Les nuages poursuivaient leur course sous la lune, alternant les moments de ténèbres et de clarté. Quand l’obscurité durait trop longtemps, Noël s’arrêtait jusqu’à ce que le ciel se libère. Il avait rejoint la grand-route depuis plus d’une heure, et bientôt, il put apercevoir le clocher de la nouvelle église de St-Martin dont la pointe d’ardoises luisait sous la lune.
Bien qu’elle ait été construite plus de deux cents ans auparavant, on continuait de l’appeler la nouvelle église. L’ancienne, qui se trouvait alors près de la rivière, au cœur du village, avait été détruite par un incendie. Un an après la catastrophe, le Comte de Clavières avait offert un grand terrain situé sur le plateau pour qu’on l’y reconstruise. C’était un ancien verger qui ne donnait plus. Il était entouré d’un mur croulant et limité du côté du couchant par l’escarpement qu’une boucle que la Petite Sandre avait creusé au cours des siècles. Pendant qu’on y transportait les tombes de l’ancien cimetière, on avait construit une église plus grande et plus belle. Et depuis cette époque, entourée des tombeaux des habitants, protégée par son mur d’enceinte, la nouvelle église dominait la petite ville comme un château seigneurial.
Chapitre 3
Quand la grand-route qui vient de St-Géraud approche de St-Martin, elle commence par longer le mur du cimetière, puis elle descend du plateau pour contourner la butte de l’église. Elle passe entre la rivière et la petite falaise pour entrer dans le bourg, le traverser et rejoindre enfin le pont qui lui permet de filer vers La Claux et au-delà.

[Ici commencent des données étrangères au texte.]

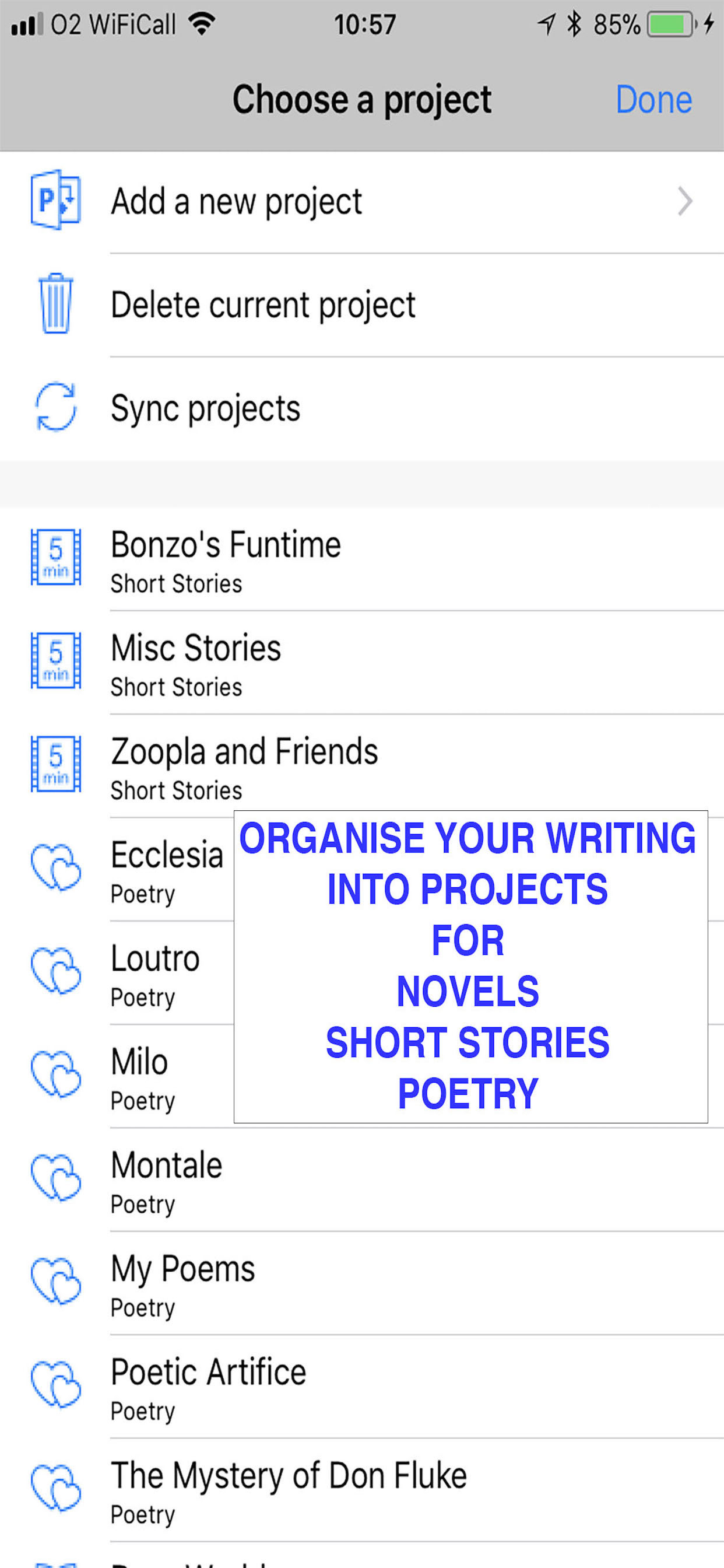Viewport: 724px width, 1568px height.
Task: Tap the Organise Your Writing overlay banner
Action: 470,966
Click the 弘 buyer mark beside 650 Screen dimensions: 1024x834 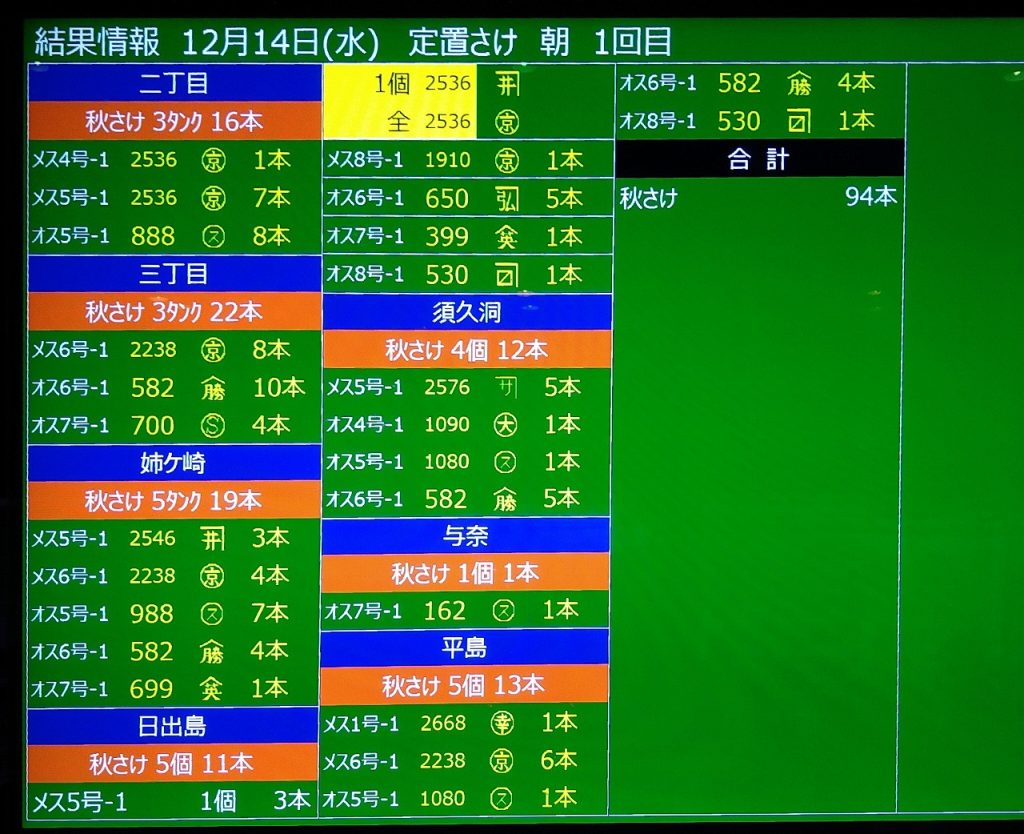(x=507, y=199)
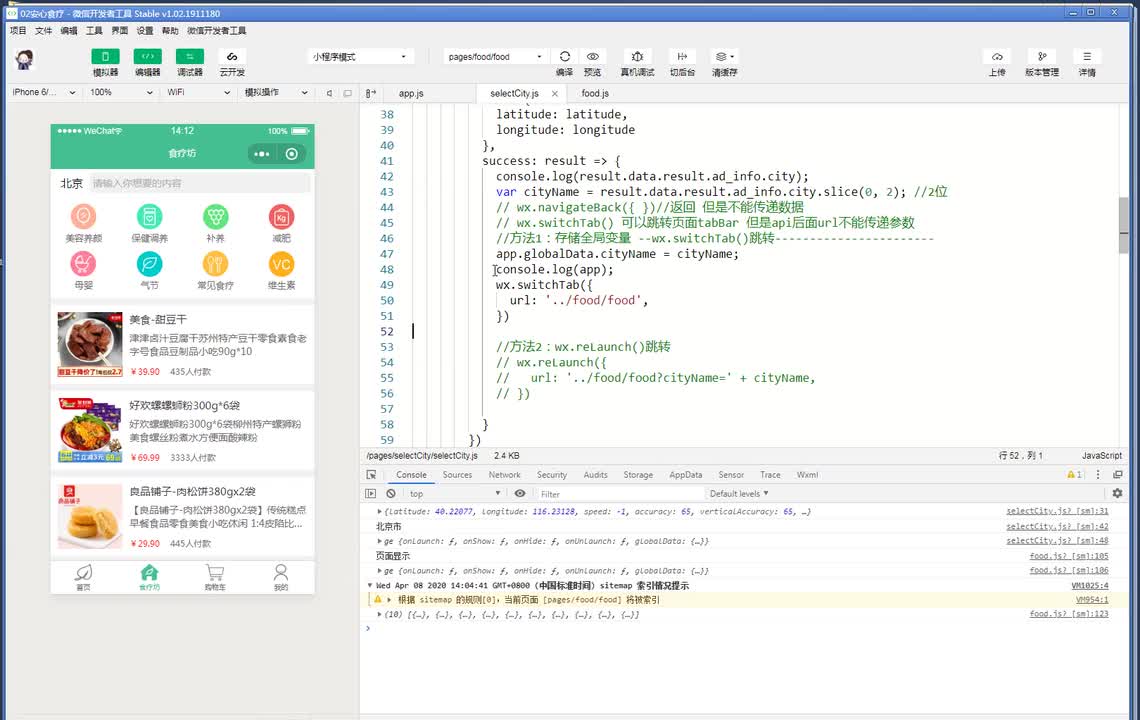Click the preview eye icon
Viewport: 1140px width, 720px height.
(593, 57)
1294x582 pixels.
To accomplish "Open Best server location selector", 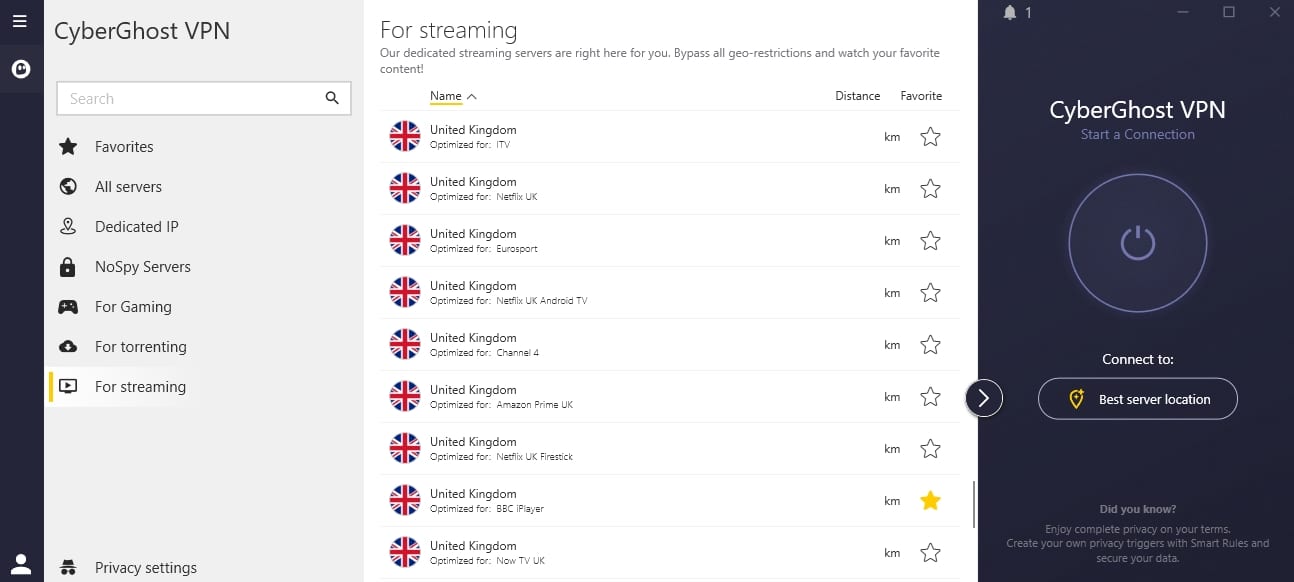I will 1138,399.
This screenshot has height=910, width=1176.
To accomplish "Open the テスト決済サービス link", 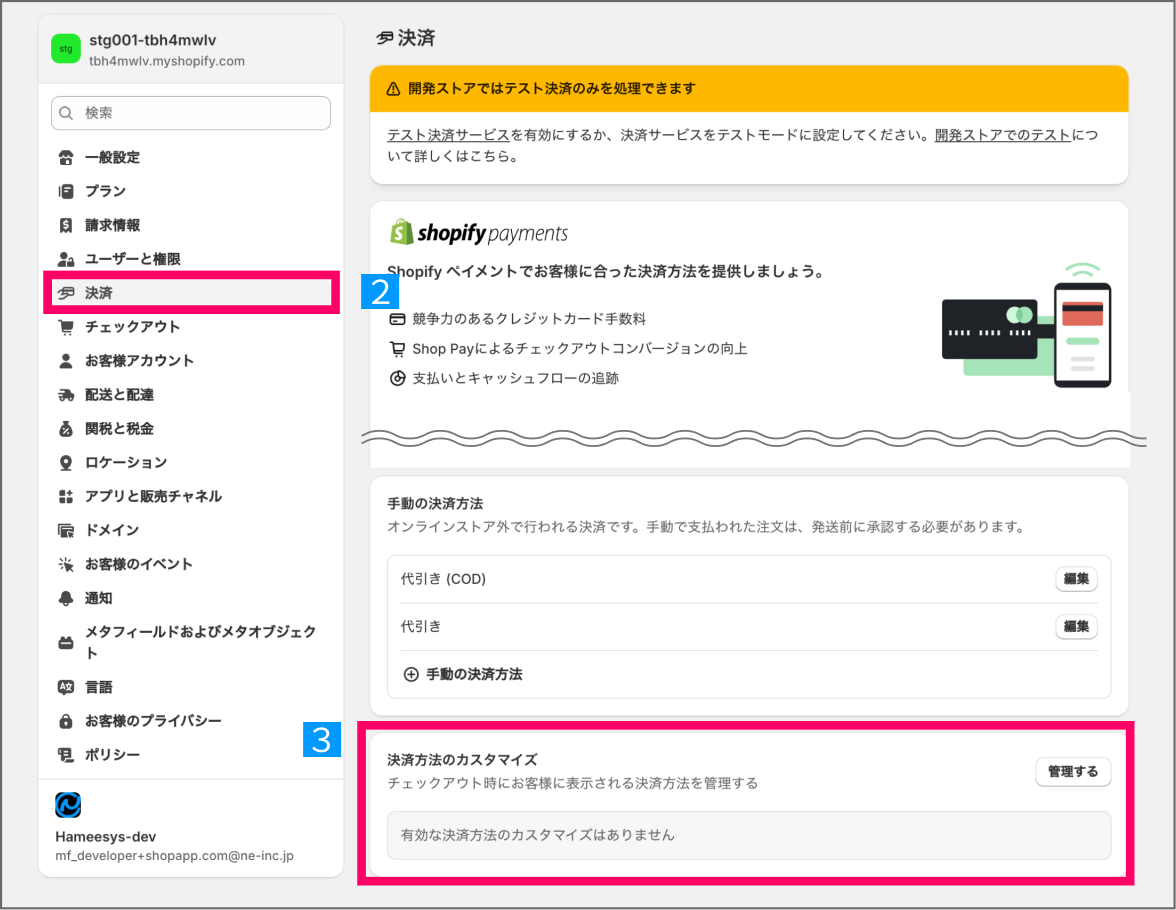I will [x=449, y=136].

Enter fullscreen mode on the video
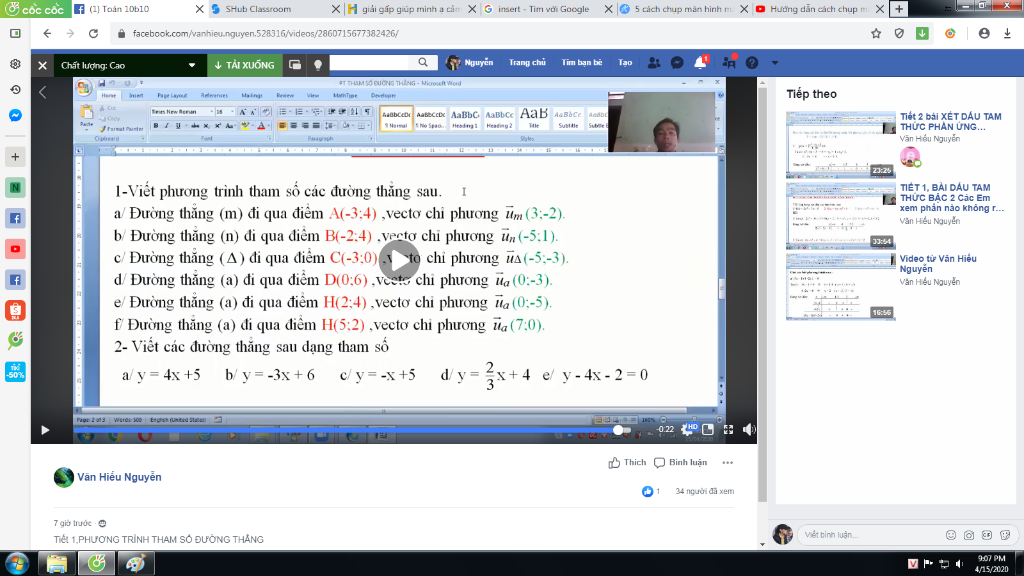pyautogui.click(x=728, y=429)
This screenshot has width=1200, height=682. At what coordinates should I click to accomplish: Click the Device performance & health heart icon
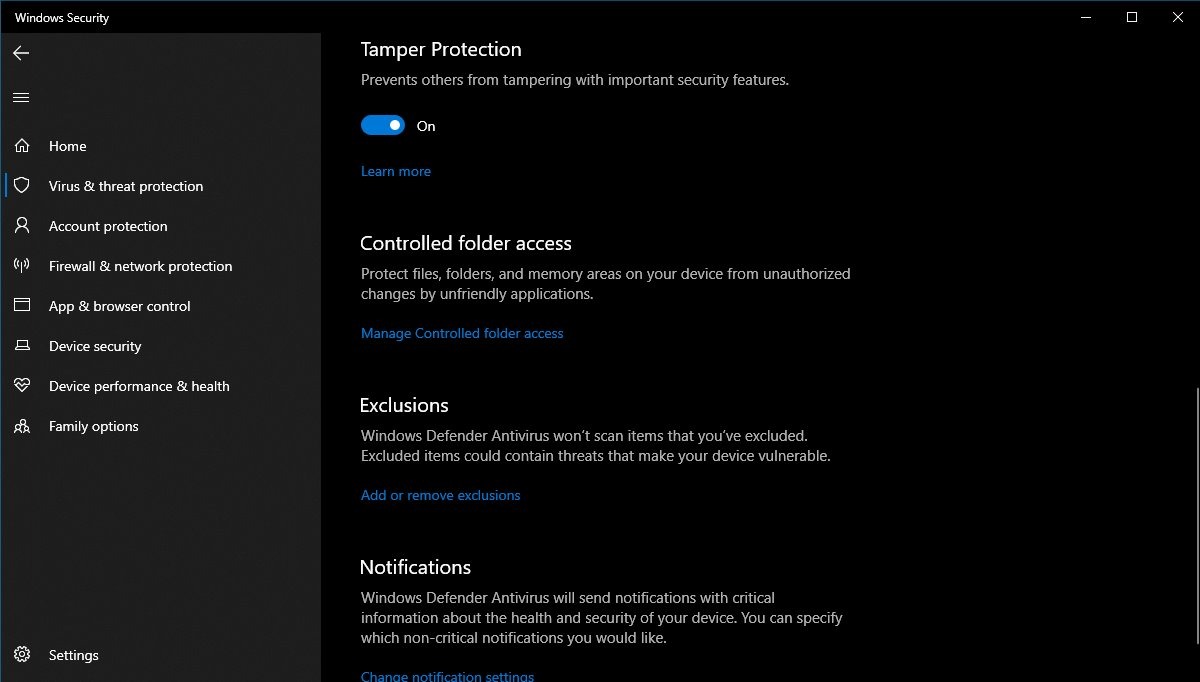click(22, 386)
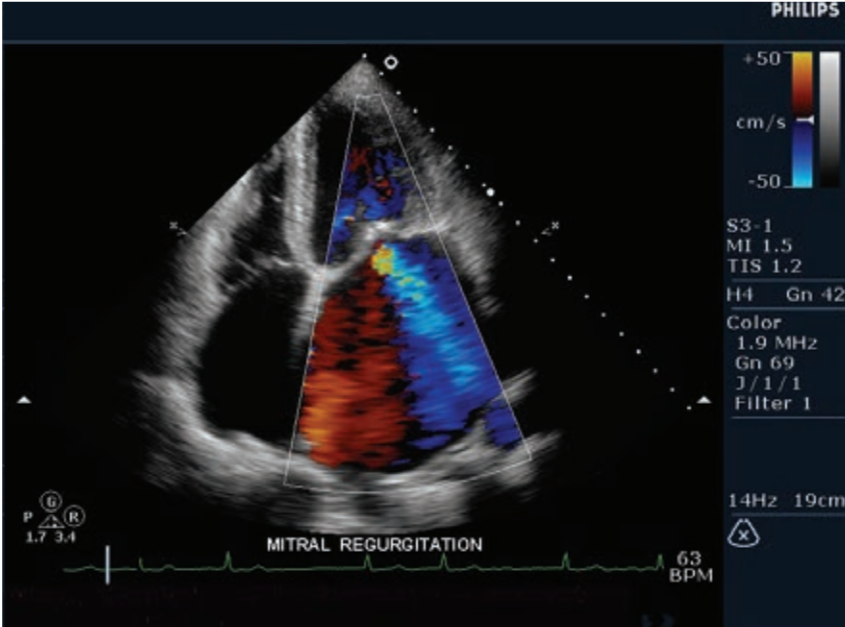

Noël avait à peine entrepris la descente vers le bourg qu’il comprit que cette route aussi était coupée. La Petite Sandre en crue avait envahi tout l’espace entre son lit habituel et le pied de la butte de l’église. L’épuisement et le désespoir le saisirent d’un coup. Il faisait nuit et seul le bon vouloir d’une lune incertaine lui permettait d’avancer sans chuter tous les dix pas. L’angoisse d’avoir peut-être à attendre le jour sans toit ni murs pour le protéger des créatures de la nuit l’avait étreint depuis la traversée du bois de l’Hautil. Maintenant que rejoindre la Prétentaine était devenu chose impossible, elle se transforma en panique. Il se mit à gémir, à se frapper le front, à tourner sur lui-même. Il pleurait, criait vers le ciel, insultait la nuit, implorait la lune, maudissait sa jambe. Étourdi par ses pirouettes, essoufflé par ses cris, il finit par se laisser tomber au sol, où il resta prostré, assis sur ses talons, le front posé sur ses genoux. Les nuages revinrent en nombre et l’obscurité et la pluie avec eux…
A SUIVRE
Comme quoi la chirurgie orthopédique ne fait pas le bonheur
Tu trembles, carcasse, mais tu tremblerais bien davantage si tu savais où je te mène.
Certes nous étions prévenus, la nouvelle serait glauque…. elle l’est!
Hector Malot quand tu nous tiens!!
Seul clin d’oeil , le docteur Cottard , échappé des salons du « petit Marcel »
C’est tout de même un drôle de cadeau de Noël pour tes lecteurs.trices, accablés par Omicron , Taubira la madone de la gauche et le Zorro vengeur des complotistes de tout bord.